*Selected excerpt*.
▬▬▬▬▬▬

Caesar Rudolf Boettger (20 May 1888 - 8 September 1976) was a German zoologist born in Frankfurt am Main. He specialized in malacology, particularly studying the land snails and slugs.

In 1912 he obtained his PhD from the University of Bonn, and in 1914 embarked on a scientific expedition to Africa and the Orient. During World War I, he was stationed in France and Turkey. In 1932 he became a private lecturer at the University of Berlin, where in 1938 he was appointed professor of zoology. In 1947 he became a professor of zoology at Braunschweig University of Technology, where he established a museum of natural history.

After retirement in 1956, he undertook five research trips to North America (including Mexico and Hawaii). In 1965 he was visiting curator at the University of Michigan and in 1967/68 took part in a research project of the Naval Medical Field Research Laboratory in North Carolina. Boettger has over a dozen species named after him, as well as a gastropod genus:

- Boettgerilla Simroth, 1910.

▬▬▬▬▬▬

*Provided data*.
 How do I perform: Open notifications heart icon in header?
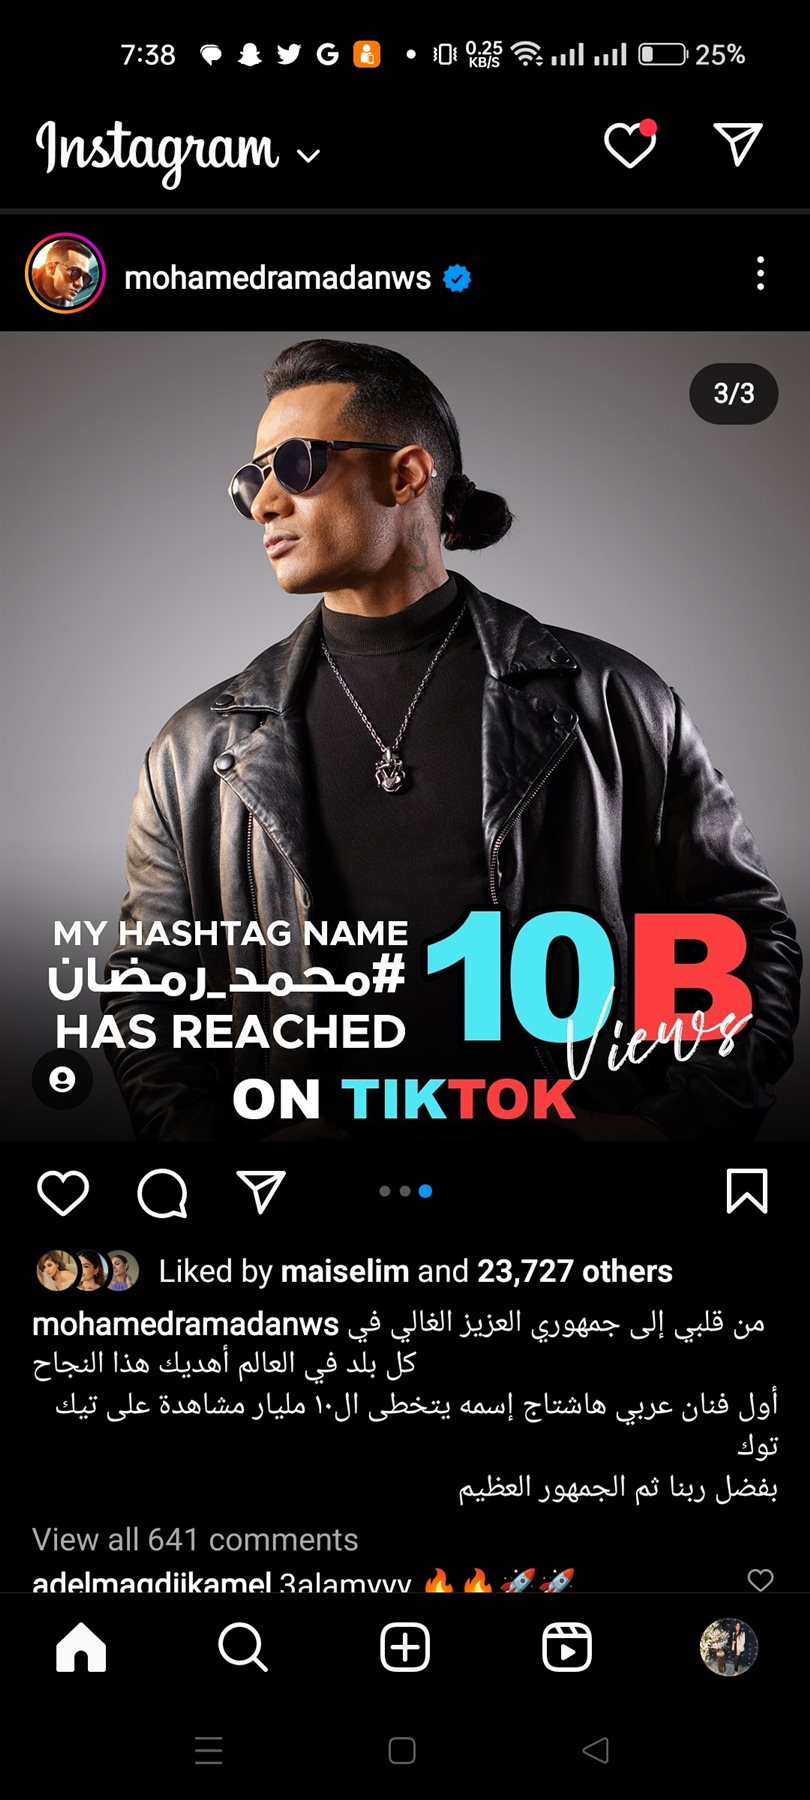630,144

▬▬▬▬▬▬

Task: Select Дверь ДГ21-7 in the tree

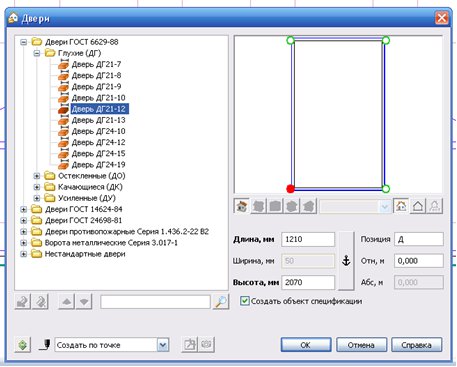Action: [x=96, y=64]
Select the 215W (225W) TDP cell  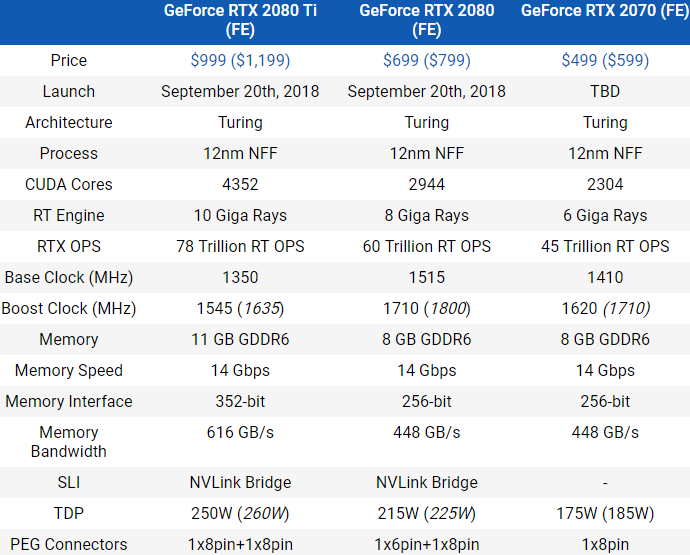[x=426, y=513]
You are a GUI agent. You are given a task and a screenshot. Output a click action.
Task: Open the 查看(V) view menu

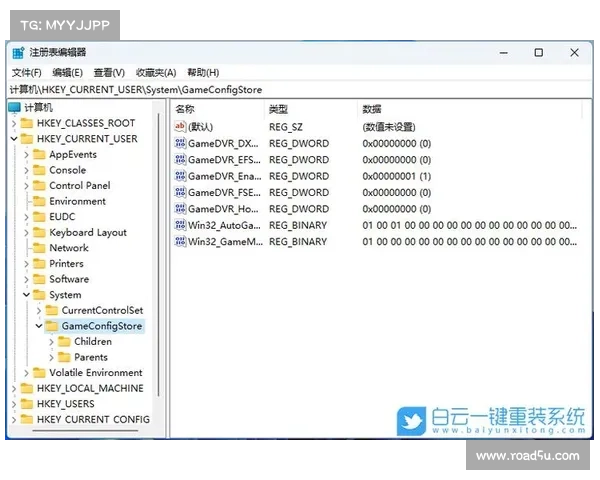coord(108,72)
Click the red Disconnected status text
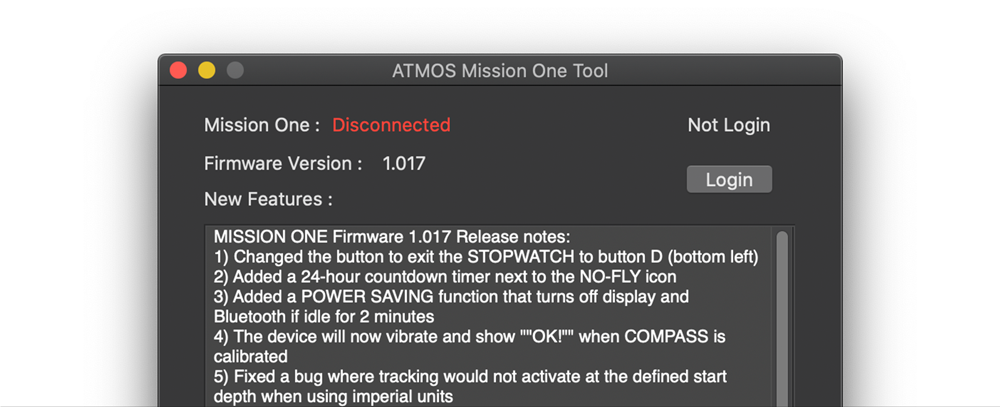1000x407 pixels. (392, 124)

▬▬▬▬▬▬

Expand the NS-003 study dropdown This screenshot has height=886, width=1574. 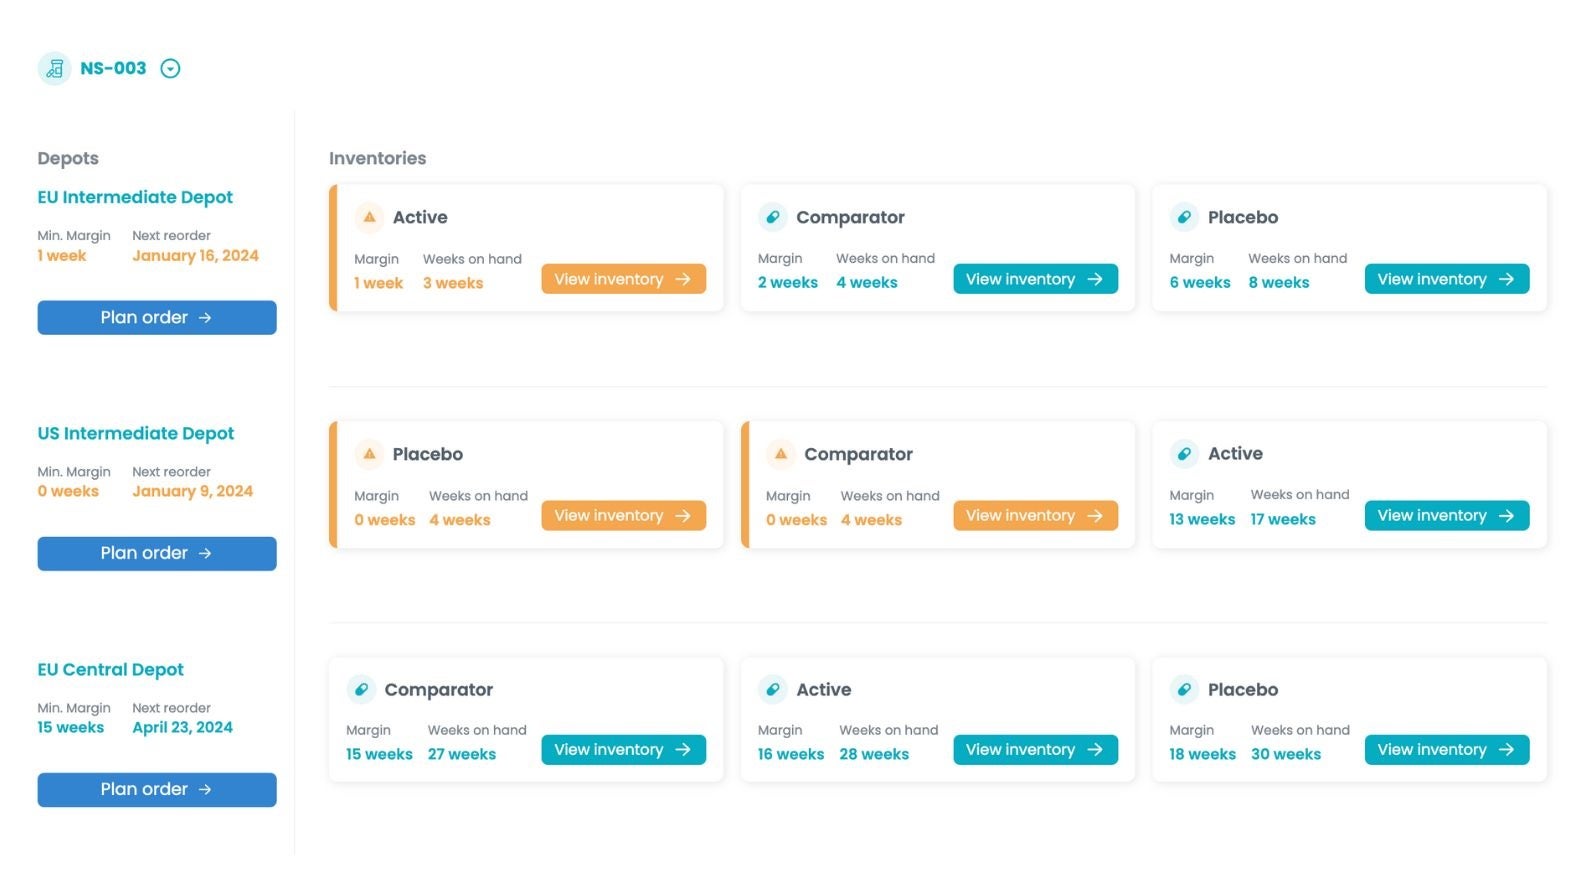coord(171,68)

▬▬▬▬▬▬

*Problem set*.
1. Answer these about the Boettger biography, one per line:
(a) In what year did he obtain his PhD, and from which university?
(b) What did he establish at Braunschweig University of Technology?
(c) Which gastropod genus is named after him?
2. Which universities are named in the Boettger biography? List all of them.
3. Could you write the next part of the biography of Caesar Rudolf Boettger, picking up after its final line?

*Answers to this exercise*.
1.
(a) 1912, from the University of Bonn
(b) A museum of natural history
(c) Boettgerilla (Simroth, 1910)

2.
University of Bonn
University of Berlin
Braunschweig University of Technology
University of Michigan

3.
Caesar Boettger is commemorated in the scientific name of a species of lizard, Gallotia caesaris.

He was a nephew of German herpetologist Oskar Boettger.

== Bibliography ==
- Die Landschneckenfauna der Aru- und der Kei-Inseln (Land snails of the Aru and Kei Islands); (Treatises of the Senckenberg Nature Research Society, Volume 338), Frankfurt am Main 1922.
- Die subterrane Molluskenfauna Belgiens, (Subterranean mollusks of Belgium), Brüssels 1939.
- Die Stämme des Tierreichs in ihrer systematischen Gliederung, Braunschweig (Vieweg), 1952.
- Die Haustiere Afrikas, (Animals of Africa), Jena (VEB G. Fischer), 1958.